RECORD FORNITI:
-*-
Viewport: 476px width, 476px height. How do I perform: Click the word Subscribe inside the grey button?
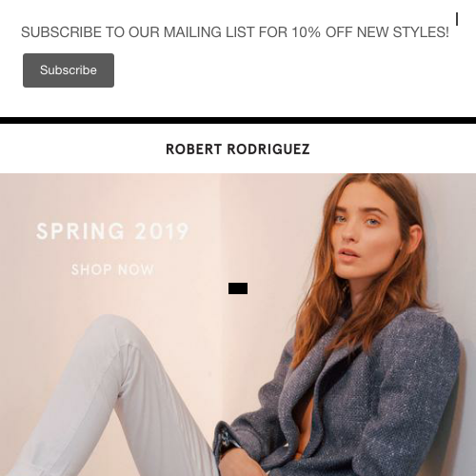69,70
-*-
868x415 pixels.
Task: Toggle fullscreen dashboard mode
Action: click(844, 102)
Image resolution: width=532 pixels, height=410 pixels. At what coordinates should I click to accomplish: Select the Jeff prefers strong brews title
-*-
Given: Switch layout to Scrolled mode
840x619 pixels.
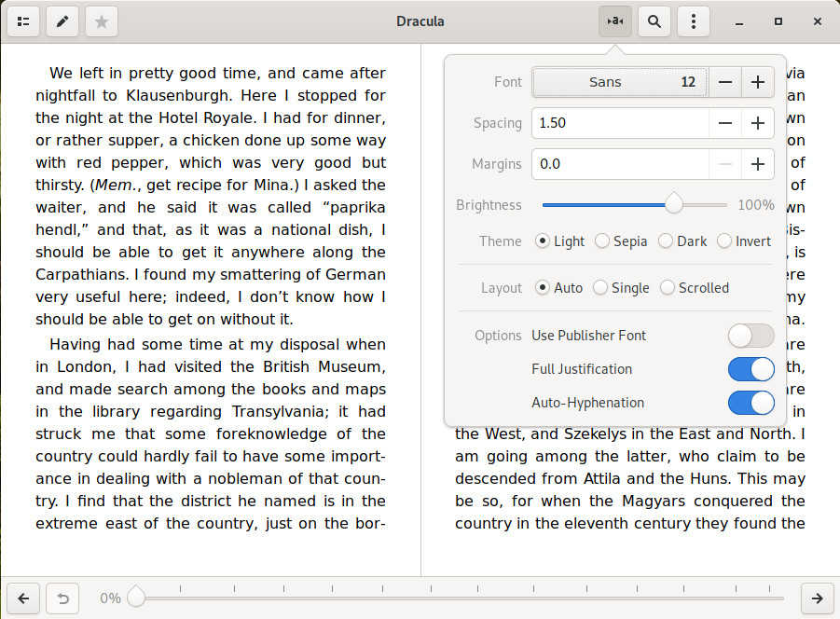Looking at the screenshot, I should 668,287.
-*-
LAVORO DA SVOLGERE:
Trova nei record ogni riga che contiene la parola "height" e trascrivila.

RISPOSTA SCRITTA:
Viewport: 476px width, 476px height. How do I perform: Click the word Subscribe inside the grey button?
Image resolution: width=532 pixels, height=410 pixels. At what coordinates should I click to accomplish: Select the Jeff prefers strong brews title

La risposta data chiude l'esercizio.